__Objectif__
Reproduisez intégralement, sans la moindre modification, le texte portant sur l'antisionisme et l'antisémitisme.

__Texte fourni__
------------------------------------------------------------------------
Rejet de la culture, du folklore (völlkism), ou du communautarisme juif
Antisionisme : rejet de la doctrine sioniste. Cela peut être le refus de reconnaître le droit du peuple juif à une terre, à un pays, mais aussi la négation de la pertinence du concept même de peuple ou de nation juifs (dans ce cas l'idée de droit à une terre devient évidemment caduc)
De nos jours, l'Etat d'Israël étant devenu une réalité, l'antisionisme conssite plutôt à s'opposer aux actions de cet Etat, à contester sa politique, plus loin sa légitimité et éventuellement son "droit à exister", au moins en tant qu'Etat spécifiquement juif.
Tout cela est très différent, mais les sionistes ont intérêt à créer la confusion pour jouer sur la culpabilité liée au génocide de 40-45 afin de faire taire les critiques.
Cela est parfaitement spécieux, puisqu'il existe des juifs antijudaïques (qui rejettent la religion juive et sont athées ou se convertissent, ou qui rejettent la culture, le folklore, ou le communautarisme juifs), des juifs antisionistes (qui rejettent l'idée de créer une nation juive)(4), et même des juifs antisémites (personnes issues de la communauté mais rejetant cette appartenance et refusant absolument de s'identifier comme "juif" ; les juifs les qualifient de "juifs honteux de l'être")!
to be continued, si j'ai le temps
@dd : il est certain que pas mal d'antisémites se dissimulent derrière l'antisionisme pour tenir un discours "présentable". Cependant il y a aussi des antisionistes qui n'ont rien contre les juifs, mais considèrent que l'Etat d'Israël est une source de problèmes en soi et n'est rien d'autre qu'un état colonial.
Remarquons en outre qu'il y a aussi des antisémites favorables au sionisme, pour qui le fait d'envoyer les juifs dans un pays à eux permet de s'en débarrasser!
------------------------------------------------------------------------
__Entrées fournies__
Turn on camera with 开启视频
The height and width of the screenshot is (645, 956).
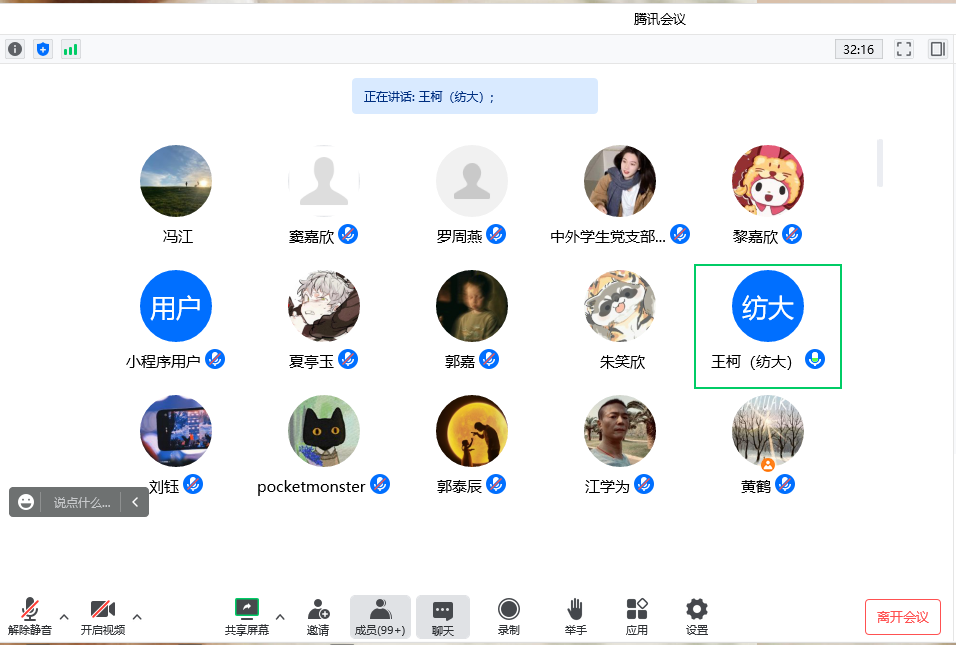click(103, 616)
------------------------------------------------------------------------
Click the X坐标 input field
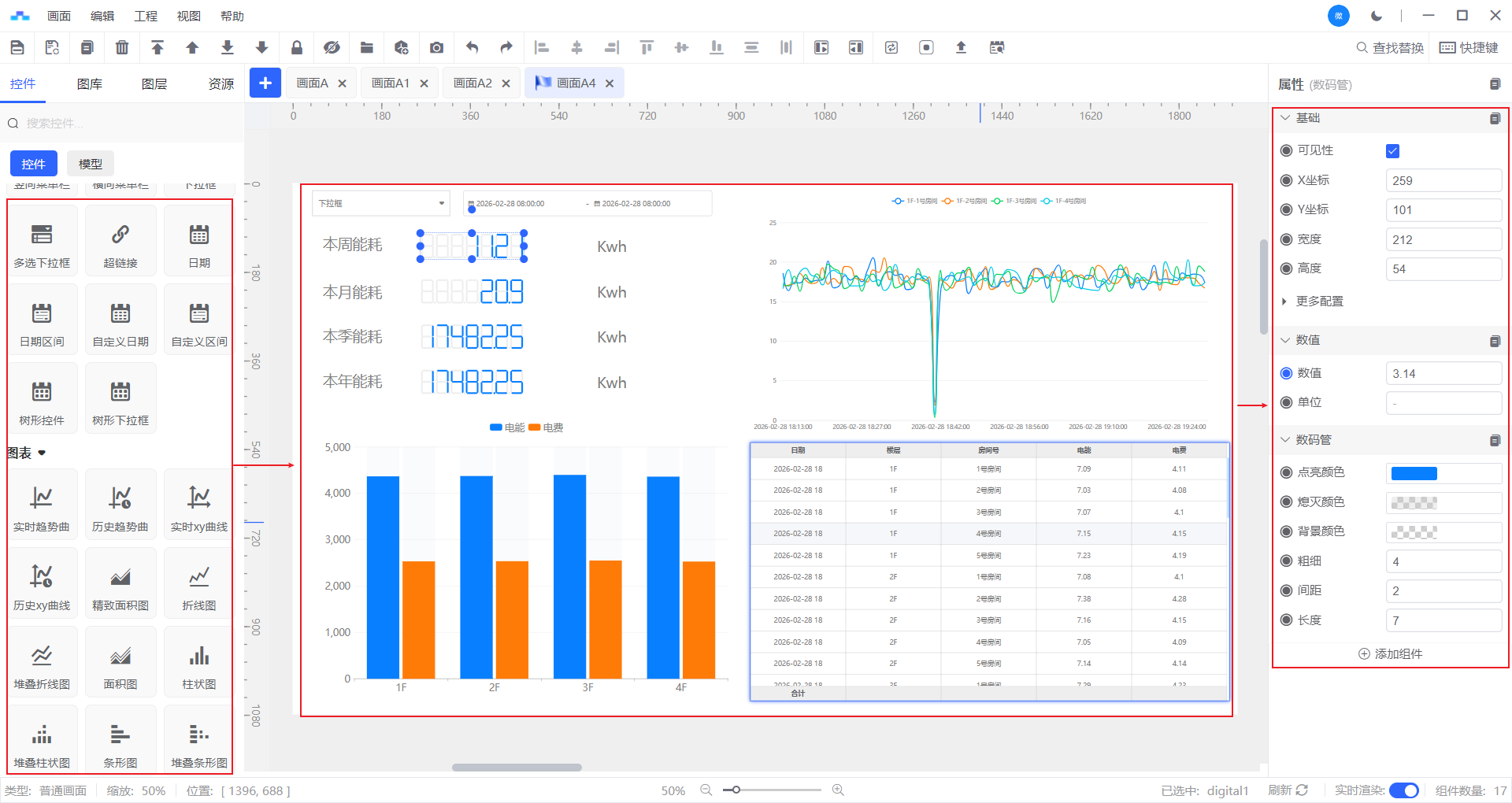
------------------------------------------------------------------------
__Résultat obtenu__
Rejet de la culture, du folklore (völlkism), ou du communautarisme juif
Antisionisme : rejet de la doctrine sioniste. Cela peut être le refus de reconnaître le droit du peuple juif à une terre, à un pays, mais aussi la négation de la pertinence du concept même de peuple ou de nation juifs (dans ce cas l'idée de droit à une terre devient évidemment caduc)
De nos jours, l'Etat d'Israël étant devenu une réalité, l'antisionisme conssite plutôt à s'opposer aux actions de cet Etat, à contester sa politique, plus loin sa légitimité et éventuellement son "droit à exister", au moins en tant qu'Etat spécifiquement juif.
Tout cela est très différent, mais les sionistes ont intérêt à créer la confusion pour jouer sur la culpabilité liée au génocide de 40-45 afin de faire taire les critiques.
Cela est parfaitement spécieux, puisqu'il existe des juifs antijudaïques (qui rejettent la religion juive et sont athées ou se convertissent, ou qui rejettent la culture, le folklore, ou le communautarisme juifs), des juifs antisionistes (qui rejettent l'idée de créer une nation juive)(4), et même des juifs antisémites (personnes issues de la communauté mais rejetant cette appartenance et refusant absolument de s'identifier comme "juif" ; les juifs les qualifient de "juifs honteux de l'être")!
to be continued, si j'ai le temps
@dd : il est certain que pas mal d'antisémites se dissimulent derrière l'antisionisme pour tenir un discours "présentable". Cependant il y a aussi des antisionistes qui n'ont rien contre les juifs, mais considèrent que l'Etat d'Israël est une source de problèmes en soi et n'est rien d'autre qu'un état colonial.
Remarquons en outre qu'il y a aussi des antisémites favorables au sionisme, pour qui le fait d'envoyer les juifs dans un pays à eux permet de s'en débarrasser!